The first flurry came yesterday. Sun Wars (ITV) looked at the practical question of where the millennium will begin. By international convention every day begins at midnight at the Greenwich Observatory, a fact which gives Mandelson's folly an unshakable legal foundation, even if, in aesthetic and intellectual terms, it is built on sand.

Legal definitions don't count for much when there is tourist money to be made, though. Several other locations see in the New Year a good 12 hours before Greenwich and can thus plausibly claim to be the best place to greet the millennium - most of them are warmer than south London in January, too. Fiji, for instance, sits right on the 180 degree meridian, precisely on the other side of the world. The authorities have used satellite surveying to establish the precise spot where the line passes, and have marked it with a large stick with a plastic bag on top - something grander is planned, but it probably won't have quite the same resonance. Unfortunately for the Fijians, the vagaries of the International Date Line mean that Tonga is an hour ahead of them, and the Tongans plan to use the time to produce the first baby of the new millennium (how they can guarantee slotting one in during such a tiny window wasn't revealed). Meanwhile, to the chagrin of Tonga, the Kiribati Islands are another hour ahead, having unilaterally shifted the International Date Line a few 100 miles to the east.

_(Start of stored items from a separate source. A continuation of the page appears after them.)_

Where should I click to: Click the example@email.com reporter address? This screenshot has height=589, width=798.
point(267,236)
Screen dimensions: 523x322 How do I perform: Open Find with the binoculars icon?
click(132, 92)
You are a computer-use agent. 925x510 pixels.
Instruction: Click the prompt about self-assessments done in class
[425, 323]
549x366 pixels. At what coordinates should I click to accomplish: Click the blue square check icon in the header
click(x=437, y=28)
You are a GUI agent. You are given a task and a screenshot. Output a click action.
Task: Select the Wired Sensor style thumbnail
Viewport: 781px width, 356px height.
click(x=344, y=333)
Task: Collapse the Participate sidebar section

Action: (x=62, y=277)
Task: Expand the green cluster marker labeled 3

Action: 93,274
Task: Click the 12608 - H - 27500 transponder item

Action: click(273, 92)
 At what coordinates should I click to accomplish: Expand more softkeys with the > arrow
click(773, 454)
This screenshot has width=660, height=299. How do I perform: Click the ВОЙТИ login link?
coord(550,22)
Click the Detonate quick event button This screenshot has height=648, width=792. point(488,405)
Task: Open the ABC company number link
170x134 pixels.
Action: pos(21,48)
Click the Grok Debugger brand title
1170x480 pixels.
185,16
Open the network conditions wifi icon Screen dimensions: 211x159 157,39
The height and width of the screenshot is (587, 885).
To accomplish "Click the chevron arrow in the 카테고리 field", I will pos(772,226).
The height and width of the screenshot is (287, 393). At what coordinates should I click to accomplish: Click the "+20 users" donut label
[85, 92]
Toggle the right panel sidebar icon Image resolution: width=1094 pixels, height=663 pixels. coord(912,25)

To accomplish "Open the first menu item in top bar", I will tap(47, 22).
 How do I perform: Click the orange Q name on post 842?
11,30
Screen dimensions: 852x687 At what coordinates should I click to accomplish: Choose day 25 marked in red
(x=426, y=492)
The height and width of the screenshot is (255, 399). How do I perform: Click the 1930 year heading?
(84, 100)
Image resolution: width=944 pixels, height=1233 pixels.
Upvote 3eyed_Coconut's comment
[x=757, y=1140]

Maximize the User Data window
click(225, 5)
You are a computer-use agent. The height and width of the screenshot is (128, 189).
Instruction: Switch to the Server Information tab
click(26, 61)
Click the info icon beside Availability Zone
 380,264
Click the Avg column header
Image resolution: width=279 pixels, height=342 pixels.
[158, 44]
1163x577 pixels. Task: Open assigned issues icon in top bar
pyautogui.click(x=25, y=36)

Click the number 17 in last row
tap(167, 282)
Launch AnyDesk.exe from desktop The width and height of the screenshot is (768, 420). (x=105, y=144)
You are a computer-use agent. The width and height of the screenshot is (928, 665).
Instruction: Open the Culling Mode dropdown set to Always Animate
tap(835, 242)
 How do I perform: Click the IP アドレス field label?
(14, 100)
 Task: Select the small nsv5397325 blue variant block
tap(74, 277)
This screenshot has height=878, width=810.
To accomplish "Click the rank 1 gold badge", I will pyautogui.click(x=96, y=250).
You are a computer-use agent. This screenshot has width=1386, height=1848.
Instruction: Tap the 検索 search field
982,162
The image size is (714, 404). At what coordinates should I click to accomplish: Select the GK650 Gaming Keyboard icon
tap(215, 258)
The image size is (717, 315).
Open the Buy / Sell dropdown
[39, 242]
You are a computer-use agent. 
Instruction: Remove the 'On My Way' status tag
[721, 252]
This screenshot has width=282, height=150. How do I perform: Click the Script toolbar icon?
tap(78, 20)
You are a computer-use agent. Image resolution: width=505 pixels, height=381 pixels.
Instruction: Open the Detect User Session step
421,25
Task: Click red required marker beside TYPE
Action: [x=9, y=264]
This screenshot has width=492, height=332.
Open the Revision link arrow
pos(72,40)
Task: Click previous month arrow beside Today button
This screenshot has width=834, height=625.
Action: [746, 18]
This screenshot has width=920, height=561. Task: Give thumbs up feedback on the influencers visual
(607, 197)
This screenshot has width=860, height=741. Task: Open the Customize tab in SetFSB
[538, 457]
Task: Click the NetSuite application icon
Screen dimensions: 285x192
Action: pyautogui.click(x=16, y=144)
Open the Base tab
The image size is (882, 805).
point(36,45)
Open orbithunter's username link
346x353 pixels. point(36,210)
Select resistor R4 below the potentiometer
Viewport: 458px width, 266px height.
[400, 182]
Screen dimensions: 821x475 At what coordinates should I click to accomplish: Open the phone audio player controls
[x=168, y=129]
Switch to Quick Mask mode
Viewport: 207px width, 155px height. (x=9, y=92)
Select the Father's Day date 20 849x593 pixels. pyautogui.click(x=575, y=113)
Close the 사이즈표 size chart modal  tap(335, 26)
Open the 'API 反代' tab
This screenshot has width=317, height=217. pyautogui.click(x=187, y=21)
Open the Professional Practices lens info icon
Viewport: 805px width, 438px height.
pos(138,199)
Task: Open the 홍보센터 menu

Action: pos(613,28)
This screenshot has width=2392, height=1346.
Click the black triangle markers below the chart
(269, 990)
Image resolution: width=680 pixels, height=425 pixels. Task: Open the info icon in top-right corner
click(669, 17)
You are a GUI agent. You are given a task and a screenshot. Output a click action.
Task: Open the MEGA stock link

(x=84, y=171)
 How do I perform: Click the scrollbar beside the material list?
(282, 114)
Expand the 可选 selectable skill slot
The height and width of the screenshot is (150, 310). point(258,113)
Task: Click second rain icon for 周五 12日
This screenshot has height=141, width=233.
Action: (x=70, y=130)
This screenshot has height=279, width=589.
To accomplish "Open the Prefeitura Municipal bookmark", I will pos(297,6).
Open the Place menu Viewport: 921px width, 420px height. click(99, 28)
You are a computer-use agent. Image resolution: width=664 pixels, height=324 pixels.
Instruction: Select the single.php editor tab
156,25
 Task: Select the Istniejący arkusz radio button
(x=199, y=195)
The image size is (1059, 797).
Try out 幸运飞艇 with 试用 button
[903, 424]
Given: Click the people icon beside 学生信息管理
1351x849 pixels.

The sense that the whole millennial deal is rather arbitrary was confirmed by Sunday night's Equinox: Apocalypse When? (C4, Sun). This potted history of the calendar, from primitive moon worship to atomic clocks, was accompanied by an account of apocalyptic cults through the ages. It was explained how a millennium, in the ordinary sense of a thousand years, got muddled with the idea of Christ's thousand-year reign on Earth, which in The Revelation of St John the Divine is the run-up to the Last Judgement.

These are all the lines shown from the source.